Last week my car had a significant malfunction. I had to replace the transmission. Everything worked out, and while it was stressful, it wasn’t a serious life issue. Most of the week I had to beg for rides, and it made me think about how grateful I have been for multiple things. The ability to learn to drive and the availability of mostly reliable cars since I have been 18. I connect cars and driving to freedom. I think about losing the ability to drive and how I would start to feel trapped by my surroundings. I think about the times before I drove and I remember standing on the porch of my house and wanting to go somewhere….just go..but I wasn’t able to do so. I am comfortable in my mobility and my independence. Sometimes I felt guilty for this ability when I thought about you.

The first time that I was behind the wheel you were in the backseat of our brown Ford Windstar. My mother had decided that I needed to drive at least once before driver’s school and she took me to a local high school to practice. She parked the car and we switched places. The first movement of the van scared me. I took my foot off of the brake and the car was moving without me telling it to do so. I put my foot on the brake again to get my bearings. Now, I was not familiar with the power function of the car and we all thrashed about in the brown bomber as the car stopped–inches from the place it started out. I took a breath. From the backseat I hear Paul yell out, “WE ARE ALL GOING TO DIE!”

That Paul and his impeccable timing.

Besides the idea that I was a failure at driving and I was never going to get the hang of this massive machine moving down the road, Paul had brought up in a joke that I could kill the family. I know that it was a joke and I was probably not going to harm them. The possibility was there. I was an impressionable and emotional teenager. What am I saying? I’m still a bit emotional.
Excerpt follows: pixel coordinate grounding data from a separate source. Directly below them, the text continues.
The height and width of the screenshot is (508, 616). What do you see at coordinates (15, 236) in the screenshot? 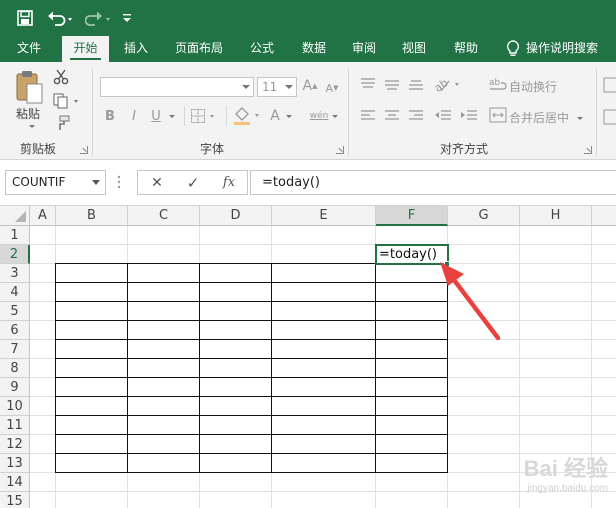
I see `row-header-1: 1` at bounding box center [15, 236].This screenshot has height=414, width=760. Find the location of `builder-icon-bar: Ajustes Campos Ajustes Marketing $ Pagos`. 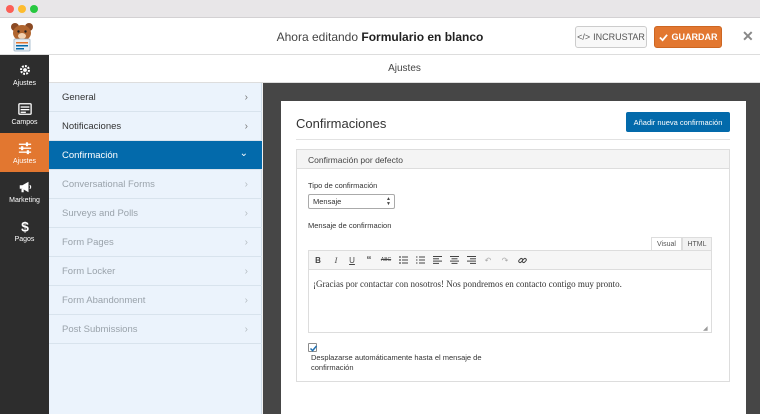

builder-icon-bar: Ajustes Campos Ajustes Marketing $ Pagos is located at coordinates (24, 234).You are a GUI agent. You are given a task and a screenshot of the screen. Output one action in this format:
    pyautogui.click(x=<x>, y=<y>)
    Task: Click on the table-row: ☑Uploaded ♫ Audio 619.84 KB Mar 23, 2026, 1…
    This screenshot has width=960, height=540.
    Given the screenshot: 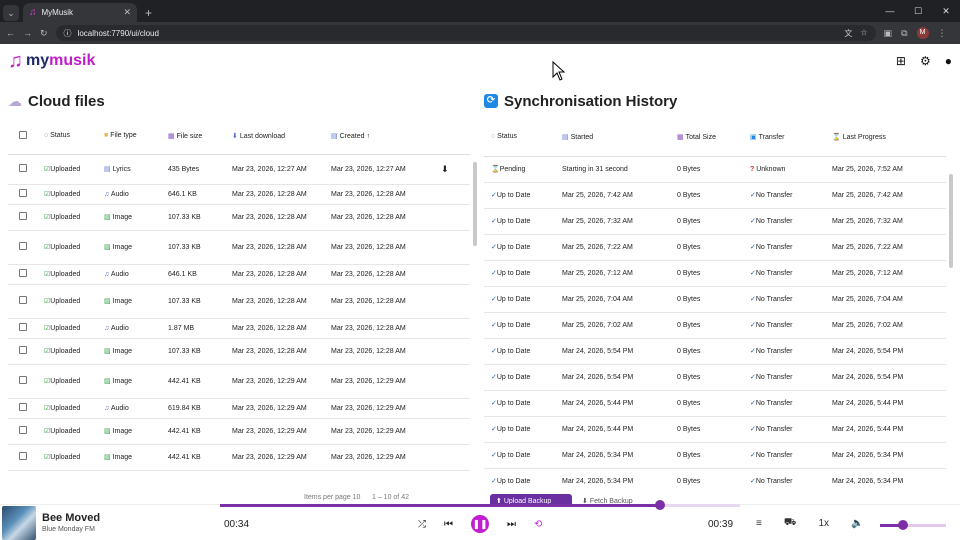 What is the action you would take?
    pyautogui.click(x=239, y=408)
    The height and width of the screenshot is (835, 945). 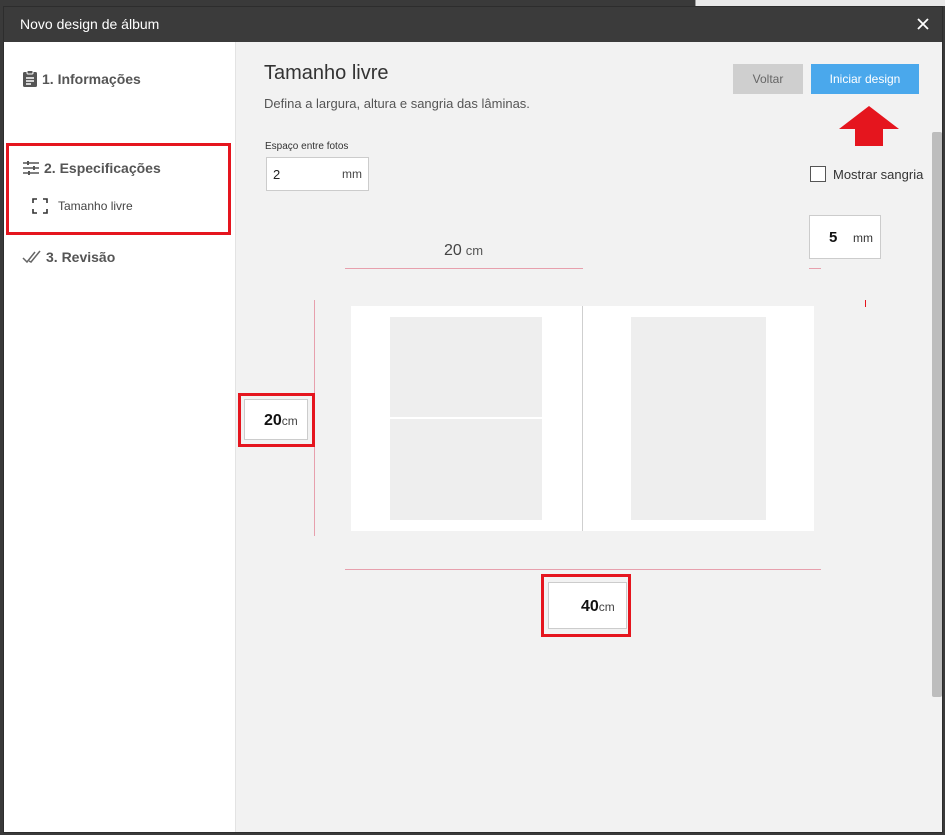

Then he said to Mom, “Tomorrow I am going to learn to drive.”

My heart broke. Paul was older than me and was never going to learn to drive. We knew this. He did not.

Then the guilt set in. I was going through the throes of this freedom. He was not going to do so. How is that fair? He was always going to need rides. He was always going to be dependent on other people. His world of freedom would have to be created in his immediate surroundings. I would not. I still don’t know how to reconcile that. I still feel guilty. It was somewhat assuaged with our weekend drives and our singing in the car together. Overall, I still feel bad.

We will keep talking Paul. I will forgive myself for my able-bodied-ness. You loved me anyway.